她的声音越来越轻,却始终不肯回头,“家里不知道您来,没买什么。”
她的声音很小,身后的两个人还是听见了,陈余山说:“不用把我当客人。”
严婉清不是一个人住,他还有个父亲,原本正坐在厅内的小板凳上抽旱烟,听到动静抬头,见到他们连忙起身:“陈老师来啦。”
“嗯,来了,最近身体还好吗?”陈余山把拎了一路的行李袋放在地上,握住严婉清父亲的手。
严婉清则钻进了厨房,准备做午饭,傅慎宁站在屋内的一角,没有人留意他,他也一直没有开口。
陈余山的身份地位都不算低,但他却长途跋涉来见这样一家人。
严婉清大概是出来拿鸡蛋,看到傅慎宁站在角落里,进了房间,拿出家里那把像样的凳子搁在一旁,轻声细语地开口:“那个,你坐吧。”
丢下这句话,整个人就逃离般地蹿进厨房,头也没回一下。
严婉清的父亲这才将注意力放在他身上,那张布满皱纹的脸上,突然红了,他绽开算得上童稚却又带着勉强的笑,讪讪地咧开嘴:“这小伙子挺俊的。”
“我学生,傅慎宁。”
严婉清的父亲又看了他两眼,语气暗淡了不少:“也是你学生啊。”
这话里,有种道不明的意味。
两个人在这里留了一天,快到傍晚的时候才离开。
离开的时候,他们俩踩在乡间的小路上,陈余山来时拎着的东西,已经没有了。
“我对他们家有愧疚...”他突然说。
话没说完,身后有尖锐的女声高呼:“陈老师,陈老师,你等等,等等我。”
陈余山听到声音后,却突然加快了步子,傅慎宁难得的回头,看到身后追过来的严婉清,此时她的头发高高束起,原本被头发遮住的右脸,有大片疤痕,像是刀痕,历经多年愈合后的那种凸感。

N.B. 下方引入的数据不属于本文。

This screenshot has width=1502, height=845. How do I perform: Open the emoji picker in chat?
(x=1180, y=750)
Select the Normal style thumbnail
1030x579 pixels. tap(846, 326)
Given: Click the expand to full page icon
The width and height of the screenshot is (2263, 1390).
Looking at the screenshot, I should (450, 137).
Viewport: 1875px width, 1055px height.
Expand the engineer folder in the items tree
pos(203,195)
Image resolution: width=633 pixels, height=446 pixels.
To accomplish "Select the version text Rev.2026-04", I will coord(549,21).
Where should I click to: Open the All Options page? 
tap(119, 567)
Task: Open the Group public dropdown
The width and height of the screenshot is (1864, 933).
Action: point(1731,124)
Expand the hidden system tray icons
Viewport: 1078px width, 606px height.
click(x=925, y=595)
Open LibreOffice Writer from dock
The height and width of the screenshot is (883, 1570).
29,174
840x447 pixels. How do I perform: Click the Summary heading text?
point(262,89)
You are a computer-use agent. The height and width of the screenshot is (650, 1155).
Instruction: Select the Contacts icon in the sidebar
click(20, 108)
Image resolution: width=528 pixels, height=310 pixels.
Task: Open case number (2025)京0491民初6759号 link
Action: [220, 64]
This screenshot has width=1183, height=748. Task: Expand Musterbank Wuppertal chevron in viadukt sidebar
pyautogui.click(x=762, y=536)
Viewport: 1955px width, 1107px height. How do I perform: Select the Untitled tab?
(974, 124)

她手上拿着一个红布包,陈余山则越走越快,越走越快,严婉清追得气喘吁吁,</p她身子似乎不是太好,停下步子,撑着膝盖,依旧提着一口气:“陈老师!你把钱拿走啊,我不能再要你的钱了...陈...”
陈余山似乎有用不完的力气,大步向前,傅慎宁紧随其后。
直到身后的人完全看不见,陈余山才停下来,大口喘着粗气。
他在逃。
严婉清生在这样一个小乡村,贫穷却又质朴,母亲在生下她以后,就跑了。
即使生活艰苦,但也算过得下去,他们都很乐观,对生活抱有着热枕的希望。
可是她父亲病了,慢性病,靠养着的那种,可是他们有的时候,甚至连止痛药也买不起,严婉清就是在这样的情况下,萌生了离开这里的想法。
在外打工的村民回来,她主动找过去,跟着进了城。
在城里,她学历不高,但是胜在肯吃苦,拿着三千的工资,她每个月给家里寄去两千五,自己留五百做生活费。
她想着自己再努力几年,再省一点钱,可以去考一个学历,这样她的工资能更高一些。
日子都是人过出来的,只要自己肯努力,总不会太差的。
她生的美,但是自己却不知道,她的眼里有纯真,是浮躁的城市里没有的,她的世界很小,人又单纯,这样的人,最容易成为别人的猎物。
出来的第二年,她有一个男朋友,也是农村出来的,整个人看起来很踏实,她很开心。
她从来没有不切实际的想法,有的只是脚踏实地的性子。
她琢磨着,再过几年,就可以把男朋友带回家看看,如果他不嫌弃她家,她就嫁给他。